# ABECTO Tutorial

ABECTO is an **AB**ox **E**valuation and **C**omparison **T**ool for **O**ntologies. It allows to easily compare and evaluate two or more RDF knowledge bases regarding the contained information. This tutorial provides an introduction to the use of ABECTO inside a Jupyter Notebook.

## Preparation

Before we can start, we need to do a few preparation steps. If ABECTO has not been compiled yet, we should do it now. (This step is not needed, if you run this notebook on [mybinder.org](https://mybinder.org).)

```
mvn package -Dmaven.test.skip=true
```

ABECTO is running as a HTTP REST service in the background. We will use some provided Phyton functions, which hide the raw HTTP requests.

In [None]:
from abecto import *

First, we create some sample files that we will use in this tutorial.

In [None]:
import tempfile

source1file1 = tempfile.TemporaryFile(mode = "w+")
source1file1.write("""
    BASE         <http://example.org/a/>
    PREFIX :     <http://example.org/a/>
    PREFIX rdf:  <http://www.w3.org/1999/02/22-rdf-syntax-ns#>
    PREFIX rdfs: <http://www.w3.org/2000/01/rdf-schema#>
    PREFIX xsd:  <http://www.w3.org/2001/XMLSchema#>

    :alice rdf:type   :Person ;
           rdfs:label "Alice" ;
           :pnr       "45678"^^xsd:integer ;
           :boss      :bob .
""")
source1file1.seek(0)

source1file2 = tempfile.TemporaryFile(mode = "w+")
source1file2.write("""
    BASE         <http://example.org/a/>
    PREFIX :     <http://example.org/a/>
    PREFIX rdf:  <http://www.w3.org/1999/02/22-rdf-syntax-ns#>
    PREFIX rdfs: <http://www.w3.org/2000/01/rdf-schema#>
    PREFIX xsd:  <http://www.w3.org/2001/XMLSchema#>

    :bill rdf:type   :Person ;
          rdfs:label "Bill" ;
          :pnr       "67890"^^xsd:integer ;
          :boss      :alice .
""")
source1file2.seek(0)

source2file1 = tempfile.TemporaryFile(mode = "w+")
source2file1.write("""
    BASE         <http://example.org/b/>
    PREFIX :     <http://example.org/b/>
    PREFIX rdf:  <http://www.w3.org/1999/02/22-rdf-syntax-ns#>
    PREFIX rdfs: <http://www.w3.org/2000/01/rdf-schema#>

    :alice rdf:type   :Person ;
           rdfs:label "Alice" ;
           :boss      :alice .

    :william rdf:type   :Person ;
             rdfs:label "William" ;
             :boss      "Alice" .

    :charlie rdf:type   :Person ;
             rdfs:label "Charlie" .
""")
source2file1.seek(0);

source3file1 = tempfile.TemporaryFile(mode = "w+")
source3file1.write("""
    BASE         <http://example.org/c/>
    PREFIX :     <http://example.org/c/>
    PREFIX rdf:  <http://www.w3.org/1999/02/22-rdf-syntax-ns#>
    PREFIX rdfs: <http://www.w3.org/2000/01/rdf-schema#>
    PREFIX xsd:  <http://www.w3.org/2001/XMLSchema#>

    :P001 rdf:type   :Person ;
          rdfs:label "Alice" ;
          :pnr       "12345"^^xsd:integer .

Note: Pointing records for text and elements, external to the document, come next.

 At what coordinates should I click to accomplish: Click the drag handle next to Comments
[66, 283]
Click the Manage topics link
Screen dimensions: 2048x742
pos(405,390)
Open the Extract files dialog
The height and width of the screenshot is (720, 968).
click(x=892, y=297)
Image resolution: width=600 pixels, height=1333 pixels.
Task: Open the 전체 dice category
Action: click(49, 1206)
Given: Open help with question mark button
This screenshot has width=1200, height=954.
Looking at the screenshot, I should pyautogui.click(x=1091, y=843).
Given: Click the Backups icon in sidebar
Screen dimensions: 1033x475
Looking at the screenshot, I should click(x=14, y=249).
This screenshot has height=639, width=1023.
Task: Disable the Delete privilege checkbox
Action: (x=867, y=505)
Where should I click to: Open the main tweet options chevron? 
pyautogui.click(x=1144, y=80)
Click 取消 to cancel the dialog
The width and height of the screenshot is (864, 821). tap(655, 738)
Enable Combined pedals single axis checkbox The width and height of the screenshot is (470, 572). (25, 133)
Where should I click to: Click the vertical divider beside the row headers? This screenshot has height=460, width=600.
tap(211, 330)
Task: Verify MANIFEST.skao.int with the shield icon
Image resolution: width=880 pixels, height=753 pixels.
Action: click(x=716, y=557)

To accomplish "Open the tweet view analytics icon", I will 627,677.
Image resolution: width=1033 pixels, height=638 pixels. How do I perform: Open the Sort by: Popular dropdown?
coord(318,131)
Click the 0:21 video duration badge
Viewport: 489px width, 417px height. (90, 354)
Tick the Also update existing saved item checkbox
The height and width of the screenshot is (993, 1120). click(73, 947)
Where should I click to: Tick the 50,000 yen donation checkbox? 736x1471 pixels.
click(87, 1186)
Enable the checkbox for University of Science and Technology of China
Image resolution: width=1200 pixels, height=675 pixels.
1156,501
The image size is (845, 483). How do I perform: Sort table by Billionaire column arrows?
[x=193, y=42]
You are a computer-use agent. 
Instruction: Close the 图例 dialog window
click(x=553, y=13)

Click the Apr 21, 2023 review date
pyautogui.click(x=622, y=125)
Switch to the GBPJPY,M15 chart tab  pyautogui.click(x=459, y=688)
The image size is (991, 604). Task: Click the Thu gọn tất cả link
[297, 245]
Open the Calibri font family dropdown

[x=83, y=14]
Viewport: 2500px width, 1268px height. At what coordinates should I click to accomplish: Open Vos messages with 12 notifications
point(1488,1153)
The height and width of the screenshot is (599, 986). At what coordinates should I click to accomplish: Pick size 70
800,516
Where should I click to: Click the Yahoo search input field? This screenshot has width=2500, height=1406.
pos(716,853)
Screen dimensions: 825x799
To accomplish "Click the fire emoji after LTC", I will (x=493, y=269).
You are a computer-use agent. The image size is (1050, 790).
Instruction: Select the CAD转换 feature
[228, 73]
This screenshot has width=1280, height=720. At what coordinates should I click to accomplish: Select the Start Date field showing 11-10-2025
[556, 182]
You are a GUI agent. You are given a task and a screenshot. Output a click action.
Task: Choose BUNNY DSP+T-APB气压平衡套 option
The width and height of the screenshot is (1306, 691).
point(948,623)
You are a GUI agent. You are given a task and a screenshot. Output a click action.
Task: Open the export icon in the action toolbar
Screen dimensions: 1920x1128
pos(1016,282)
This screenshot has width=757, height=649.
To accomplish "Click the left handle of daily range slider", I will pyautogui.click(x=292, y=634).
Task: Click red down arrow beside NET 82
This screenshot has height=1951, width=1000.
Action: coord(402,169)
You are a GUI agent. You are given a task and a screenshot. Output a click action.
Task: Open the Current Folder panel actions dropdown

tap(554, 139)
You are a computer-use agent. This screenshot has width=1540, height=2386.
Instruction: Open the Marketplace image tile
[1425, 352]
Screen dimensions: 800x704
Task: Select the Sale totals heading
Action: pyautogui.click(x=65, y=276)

    :P002 rdf:type   :Person ;
          rdfs:label "Charlie" ;
          :pnr       "45678"^^xsd:integer .

    :P003 rdf:type   :Person ;
          rdfs:label "Dave" ;
          :pnr       "98765"^^xsd:integer .

    :P004 rdf:type   :Person ;
          rdfs:label "Williams" ;
          :pnr       "10000"^^xsd:integer .
""")
source3file1.seek(0);

Now, we start the service. **This might take a few seconds.** (If ABECTO is already running, this will just initialize the Phyton object needed in this notebook.)

In [None]:
abecto = Abecto("http://localhost:8080/", "target/abecto.jar")
abecto.start()

After the service was started, we are ready to create our ontology evaluation and comparison project.

## Project Setup

First, we create a new ABECTO project. We can also give the project an arbitrary name.

In [None]:
project = abecto.project("My Comparison Project")

A project consists of the knowledge bases to analyse and a processing pipeline. Each node of the pipeline (called "step") calls a processor with a specific set of parameters and input steps. The results of these processings are RDF models that can be consumed by further steps or fetched for analysis.

Now, we create the knowledge base object for the knowledge base we want to include into our project.

In [None]:
kb1 = project.knowledgeBase("ABC")
kb2 = project.knowledgeBase("DEF")
kb3 = project.knowledgeBase("GHI")

A knowledge base might consist of several sources. For each source we create at least one source step. In this case, we use the `RdfFileSourceProcessor`, witch reads RDF files from the local file system.

In [None]:
kb1source1 = kb1.source("RdfFileSourceProcessor")
kb1source2 = kb1.source("RdfFileSourceProcessor")
kb2source1 = kb2.source("RdfFileSourceProcessor")
kb3source1 = kb3.source("RdfFileSourceProcessor")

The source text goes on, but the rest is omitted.